OctoAI Introduces OctoStack Platform to Streamline Enterprise AI Model Hosting
OctoAI Launches OctoStack Software Platform for Hosting AI Models on Internal Infrastructure
OctoAI has introduced the OctoStack software platform, which enables companies to host artificial intelligence models on their internal infrastructure.
Many large language models are delivered through cloud-based application programming interfaces (APIs). These models are hosted on the respective developers' infrastructure, requiring customers to send their data to that infrastructure for processing. Hosting neural networks on internal hardware eliminates the need to share data with external vendors, simplifying network security and regulatory compliance for enterprises.

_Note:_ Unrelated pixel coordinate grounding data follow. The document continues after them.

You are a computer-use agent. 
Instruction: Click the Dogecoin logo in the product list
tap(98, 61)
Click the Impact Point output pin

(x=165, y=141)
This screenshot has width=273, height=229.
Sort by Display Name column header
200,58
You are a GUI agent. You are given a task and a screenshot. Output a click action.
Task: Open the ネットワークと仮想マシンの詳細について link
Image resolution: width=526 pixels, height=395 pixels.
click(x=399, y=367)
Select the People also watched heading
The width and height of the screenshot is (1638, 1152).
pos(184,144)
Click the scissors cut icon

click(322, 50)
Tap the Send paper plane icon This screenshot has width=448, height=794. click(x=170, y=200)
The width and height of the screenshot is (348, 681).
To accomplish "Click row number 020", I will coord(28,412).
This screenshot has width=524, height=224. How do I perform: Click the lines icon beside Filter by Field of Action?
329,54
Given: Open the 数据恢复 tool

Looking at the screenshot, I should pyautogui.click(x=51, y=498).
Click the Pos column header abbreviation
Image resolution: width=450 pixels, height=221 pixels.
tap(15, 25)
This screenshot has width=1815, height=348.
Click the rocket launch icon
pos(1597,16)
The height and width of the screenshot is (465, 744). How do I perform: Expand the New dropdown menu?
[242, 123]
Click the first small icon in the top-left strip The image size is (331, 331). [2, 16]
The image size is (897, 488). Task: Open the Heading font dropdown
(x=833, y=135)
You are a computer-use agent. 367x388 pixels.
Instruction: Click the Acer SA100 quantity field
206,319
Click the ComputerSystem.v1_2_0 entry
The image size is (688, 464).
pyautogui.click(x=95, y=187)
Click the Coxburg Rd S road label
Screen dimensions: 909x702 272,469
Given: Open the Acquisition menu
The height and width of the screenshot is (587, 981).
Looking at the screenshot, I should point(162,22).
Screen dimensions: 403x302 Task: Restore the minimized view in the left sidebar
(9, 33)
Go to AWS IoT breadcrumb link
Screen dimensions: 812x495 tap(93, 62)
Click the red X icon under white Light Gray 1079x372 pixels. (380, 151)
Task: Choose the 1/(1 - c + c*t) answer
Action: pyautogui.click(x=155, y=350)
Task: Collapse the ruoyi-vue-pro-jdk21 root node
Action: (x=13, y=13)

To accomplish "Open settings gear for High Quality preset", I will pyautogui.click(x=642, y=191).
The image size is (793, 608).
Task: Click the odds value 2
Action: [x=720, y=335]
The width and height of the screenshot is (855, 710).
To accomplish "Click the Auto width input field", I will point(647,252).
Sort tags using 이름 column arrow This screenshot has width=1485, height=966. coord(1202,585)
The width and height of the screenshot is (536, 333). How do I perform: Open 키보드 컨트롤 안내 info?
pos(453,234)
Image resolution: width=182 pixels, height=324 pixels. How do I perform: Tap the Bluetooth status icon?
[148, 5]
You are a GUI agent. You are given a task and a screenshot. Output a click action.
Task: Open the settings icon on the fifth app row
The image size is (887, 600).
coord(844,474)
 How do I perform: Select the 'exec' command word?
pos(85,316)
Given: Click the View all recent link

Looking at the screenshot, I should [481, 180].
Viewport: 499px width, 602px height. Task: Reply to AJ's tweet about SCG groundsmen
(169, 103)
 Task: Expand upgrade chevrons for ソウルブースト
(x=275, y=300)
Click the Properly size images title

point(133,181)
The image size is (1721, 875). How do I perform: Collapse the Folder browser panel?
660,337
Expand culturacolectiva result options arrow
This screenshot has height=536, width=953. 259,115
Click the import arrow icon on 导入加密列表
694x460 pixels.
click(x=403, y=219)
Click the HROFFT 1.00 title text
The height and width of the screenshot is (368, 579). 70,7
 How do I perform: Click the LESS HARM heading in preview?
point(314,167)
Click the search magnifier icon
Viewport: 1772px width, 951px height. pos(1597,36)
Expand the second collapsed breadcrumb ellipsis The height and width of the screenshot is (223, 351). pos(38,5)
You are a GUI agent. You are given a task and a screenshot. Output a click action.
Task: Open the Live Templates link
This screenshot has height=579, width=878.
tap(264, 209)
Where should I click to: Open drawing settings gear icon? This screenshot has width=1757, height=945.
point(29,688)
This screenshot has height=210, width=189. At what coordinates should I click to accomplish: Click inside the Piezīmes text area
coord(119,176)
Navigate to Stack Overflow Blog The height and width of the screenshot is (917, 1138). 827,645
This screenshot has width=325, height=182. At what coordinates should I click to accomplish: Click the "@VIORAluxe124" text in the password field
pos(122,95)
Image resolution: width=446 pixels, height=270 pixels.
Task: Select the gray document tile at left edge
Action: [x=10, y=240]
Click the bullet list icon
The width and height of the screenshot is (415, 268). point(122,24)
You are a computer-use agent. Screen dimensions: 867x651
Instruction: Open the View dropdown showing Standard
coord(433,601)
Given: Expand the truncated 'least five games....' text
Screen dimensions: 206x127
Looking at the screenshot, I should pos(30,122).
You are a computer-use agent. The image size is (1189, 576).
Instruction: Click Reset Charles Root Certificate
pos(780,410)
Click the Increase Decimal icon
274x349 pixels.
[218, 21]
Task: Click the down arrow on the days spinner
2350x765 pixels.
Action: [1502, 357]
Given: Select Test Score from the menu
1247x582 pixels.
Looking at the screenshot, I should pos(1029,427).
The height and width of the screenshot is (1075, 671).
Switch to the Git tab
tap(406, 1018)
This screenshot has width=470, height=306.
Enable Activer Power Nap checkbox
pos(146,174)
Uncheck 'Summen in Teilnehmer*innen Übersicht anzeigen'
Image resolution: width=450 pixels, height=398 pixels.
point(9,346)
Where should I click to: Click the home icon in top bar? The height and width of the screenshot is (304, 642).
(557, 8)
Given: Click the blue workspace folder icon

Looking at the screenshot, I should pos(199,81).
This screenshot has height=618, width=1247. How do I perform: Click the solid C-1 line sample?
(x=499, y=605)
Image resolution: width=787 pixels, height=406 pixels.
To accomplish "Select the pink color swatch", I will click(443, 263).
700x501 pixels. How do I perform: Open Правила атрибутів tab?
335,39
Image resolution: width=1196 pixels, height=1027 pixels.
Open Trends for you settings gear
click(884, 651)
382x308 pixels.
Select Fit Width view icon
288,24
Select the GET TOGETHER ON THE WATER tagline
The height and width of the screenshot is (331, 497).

OctoAI states that its newly launched OctoStack platform makes it easier to host AI models on internal infrastructure. The platform can run on internal hardware, major public clouds, and AI-optimized infrastructure-as-a-service platforms like CoreWeave. OctoStack is also compatible with multiple AI accelerators from Nvidia and Advanced Micro Devices, as well as the AWS Inferentia chip available in Amazon Web Services.
The platform is partially based on open-source technology Apache TVM, developed by OctoAI's founder. Apache TVM is a compiler framework that simplifies the optimization of AI models to run on multiple chips.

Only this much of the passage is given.